Book Review: We Fought At Gettysburg: Firsthand Accounts by the Survivors of the 17th Connecticut Volunteer Infantry

We Fought At Gettysburg: Firsthand Accounts by the Survivors of the 17th Connecticut Volunteer Infantry. By Carolyn Ivanoff. Gettysburg Publishing, 2023. Hardcover, 437 pages, $32.95.

Reviewed by Brian Swartz

With her first book, author Carolyn Ivanoff has set the Gettysburg experiences of the 17th Connecticut Infantry Regiment against the backdrop of campaign and battle, to the reader’s benefit and education.

A historian and a retired high school administrator, Ivanoff drew her research heavily from the voluminous regimental archives collected by Pvt. William Warren, who intended to write a 17th Connecticut history. He kept a diary during the war, and comrades shared their diaries and extensively corresponded with him after the war.

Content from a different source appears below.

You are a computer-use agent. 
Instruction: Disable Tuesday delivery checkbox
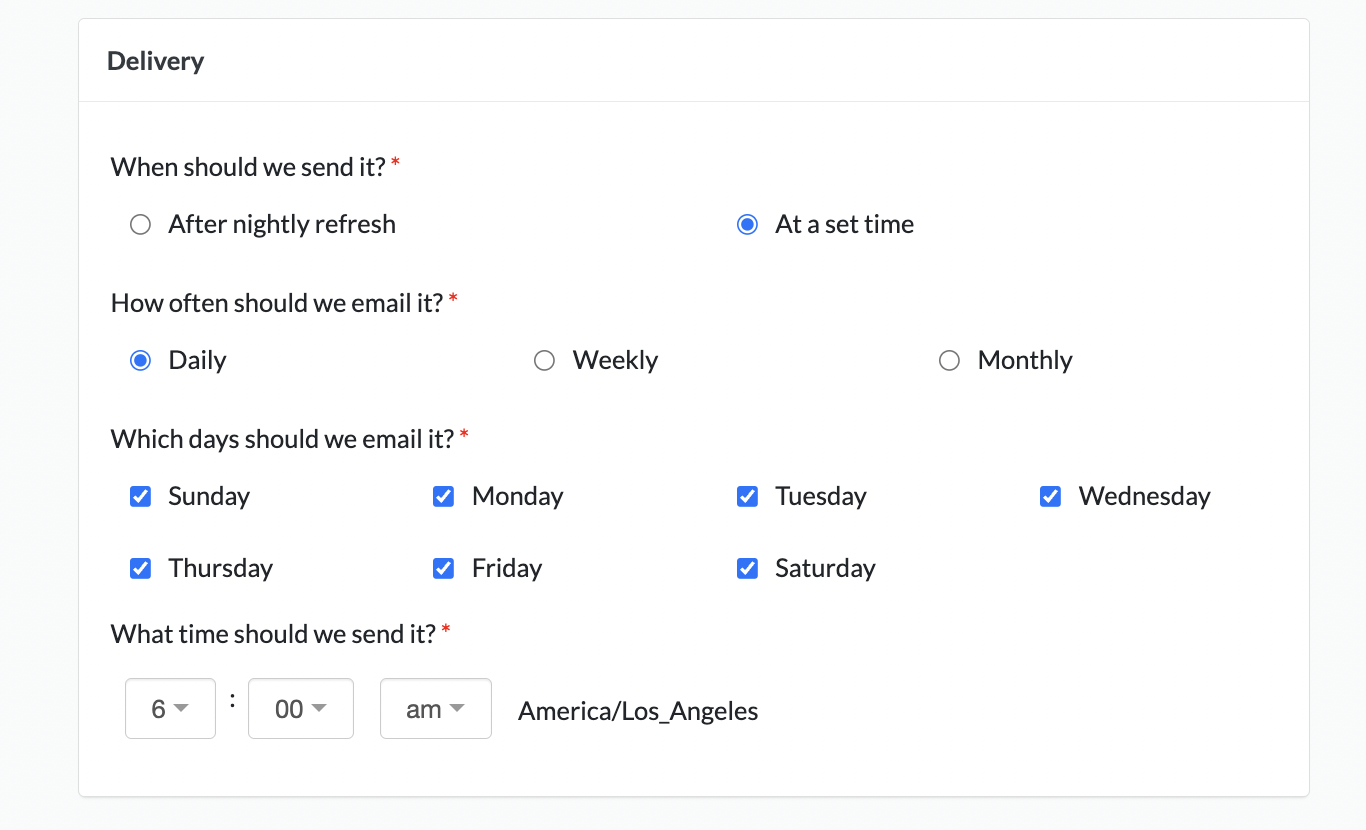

Warren died in 1918 without writing the regimental history. Spanning “sprawling volumes” (X), his collection included extensive Gettysburg-related accounts and some 200 photographs with an accompanying photographic index. With too much overall material available, Ivanoff focused on Gettysburg, to the enjoyment of the serious historian and Gettysburg buff alike.

The book flows chronologically, beginning with the 17th’s creation and its connection to Fairfield County in southwestern Connecticut. Ivanoff quickly introduces pertinent people (including Warren) and skillfully organizes biographical snippets and historical facts as she follows the regiment into the 2nd Brigade, 1st Division, XI Corps.

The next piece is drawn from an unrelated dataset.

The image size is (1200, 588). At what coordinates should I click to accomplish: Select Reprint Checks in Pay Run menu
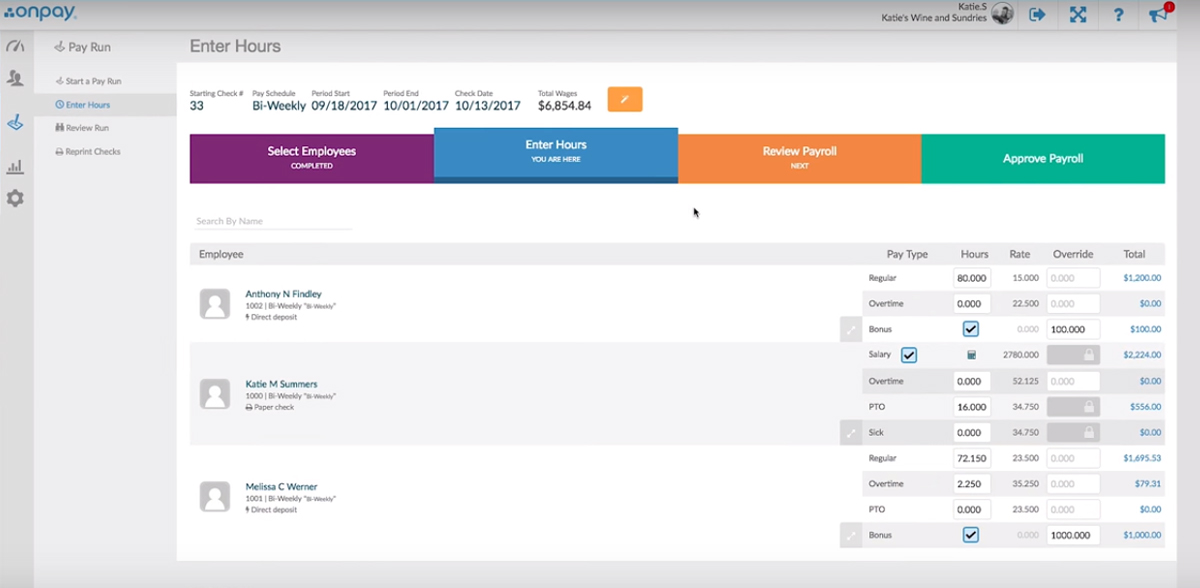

The link is vital to the story as Oliver Otis Howard takes over XI Corps and disastrously neglects its flanks at Chancellorsville on May 2, 1863. The 17th Connecticut makes a brief, bloody stand before joining the skedaddle, and here Ivanoff introduces the first eyewitness accounts (often italicized) that provide compelling reading.

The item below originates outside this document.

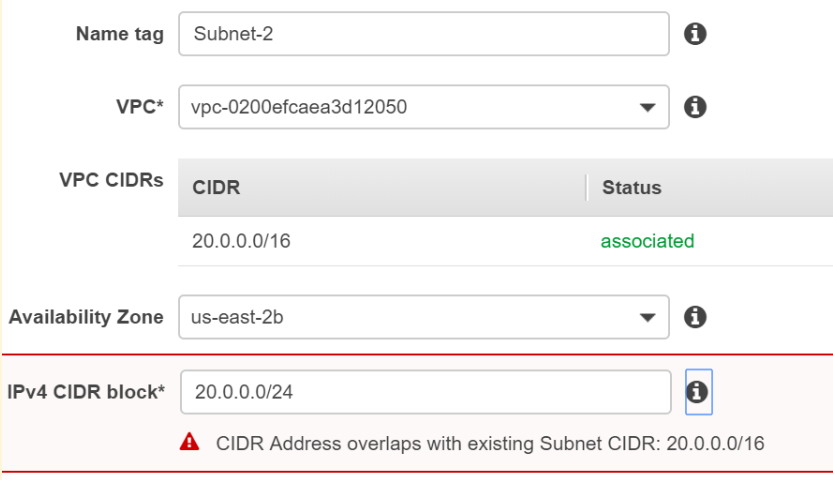Click the IPv4 CIDR block* label
Viewport: 833px width, 480px height.
coord(86,392)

Eleventh Corps soon heads for Gettysburg as Ivanoff introduces more personages, from 17th Connecticut personnel to Brig. Gen. Francis Barlow, contemptuous of the 1st Division he now commands. With Col. William Noble wounded at Chancellorsville, Lt. Col. Douglas Fowler temporarily takes over the 17th — and he soon draws Barlow’s ire.

Through the three chapters devoted to the regiment’s July 1 battle outside Gettysburg and subsequent retreat through the town, Ivanoff lets the 17th’s survivors tell what happened. She weaves their accounts, the immediate topography, and structural landmarks together so the reader understands what is happening where and when. The insertions of specific Phil Laino maps help clarify unit positions and movements wherever the 17th Connecticut fights.

In similar fashion the book unfolds the regiment’s involvement in helping repel the July 2 nighttime Confederate assault on Cemetery Hill, “various experiences during the third day” (161), and advance into and through Gettysburg on July 4. Through the 17th Connecticut’s voices, the reader accompanies the survivors reoccupying Barlow’s Knoll and finding mangled comrades dead on the field or suffering in makeshift hospitals.

Exploring the battle’s aftermath, the last chapter shifts through the 17th Connecticut’s dead and missing and the sometimes fruitless searches made for them by relatives and friends. An epilogue examines “Monuments and Memory,” and Ivanoff ends her book with six appendices, the last one titled “William Warren’s Photographic Index of the Regiment.”

 We Fought At Gettysburg details the 17th Connecticut’s role in the battle and the big picture, from Chancellorsville and the march to Gettysburg to the commanders and units participating in the various actions involving the regiment from July 1-4, 1863. There is much historical information to glean from the pages. Gettysburg Publishing placed photos and captions within the appropriate chapters. The book is well illustrated, the captions tightly written.

Ivanoff disconcertingly repeats certain survivors’ memoirs in a few places; at times readers may feel they have lost their place and dropped back some pages. With its hardcover and physical heft, the book appears a daunting read. Yet the story moves easily along, like well-shod Connecticut soldiers tramping along a macadamized road.



3 Responses to Book Review: We Fought At Gettysburg: Firsthand Accounts by the Survivors of the 17th Connecticut Volunteer Infantry

  1. As a former CT resident, always had a soft spot for this regiment, particularly with it’s service under that puckered up martinet Barlow.